Commas before “including” in restrictive phrases

Comma Before including

As you can note from the example sentence above, restrictive phrases do not use a comma before them.

If we return to the idea that commas exist to add clarity to a sentence, it’s obvious why: the lack of a comma pulls the eye along the sentence to the end without stopping, so that we know all the ideas it contains are strongly connected.

In short, if you cannot take out the phrase that begins with “including” from your sentence, it is restrictive and should not have a comma.

 

Examples:

“Alfred’s girlfriend will only go to see movies including vampires.”

“Jennifer hates listening to songs including bagpipes.”

 

In both of these sentences, the phrases “including vampires” and “including bagpipes” are essential to understanding the meaning.

As with our earlier french fry example, the first sentence here is a bit odd without its restrictive phrase there to tell us what kind of movies Alfred’s girlfriend likes.

Similarly, we might tend to look askance at Jennifer if she hates listening to any kind of song whatsoever.

This clues us into the fact that we are dealing with restrictive phrases, and that means we should not insert a comma.

 

Examples:

“Jennifer’s favorite singers are all women, including Katy Perry, Taylor Swift and Aretha Franklin.”

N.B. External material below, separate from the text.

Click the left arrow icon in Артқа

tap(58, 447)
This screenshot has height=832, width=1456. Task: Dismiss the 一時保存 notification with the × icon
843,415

“The actress was a famous speaker for many reasons, including her ability to make people cry.”

 

In these examples, the comma before “including” lets us know what follows is a list of examples that we can safely skip.

In the second sentence, we know that the actress’s ability to make people cry is only one reason she’s a famous speaker.

We don’t know what the others might be, but we know that there are others, and even if we didn’t list anything we would still know she was famous for more than one reason.

Can you imagine the first sentence without the comma? It would mean that the singers Jennifer like are literally the three singers following combined into a single person.

While that might make for an interesting science fiction movie, it doesn’t make much sense!

 

“Including” or “That Includes”?

It’s worth noting that while they are grammatically correct, sentences with a restrictive phrase and the word “including” look and sound a little odd.

Typically, a restrictive phrase using this word would take the form “that include” (or “that includes” or “that included”) instead of “including.”

Rewritten to match that pattern, our example sentence about bagpipes would look like this: “Jennifer hates listening to songs that include bagpipes.”

While both forms are grammatical, you would be best served to rephrase any sentences that contain a restrictive clause or phrase beginning with “including.”

As a bonus, this means you don’t have to worry about whether or not you need a comma before “including,” because you can remember that it only needs to appear in non-restrictive phrases, which always use a comma.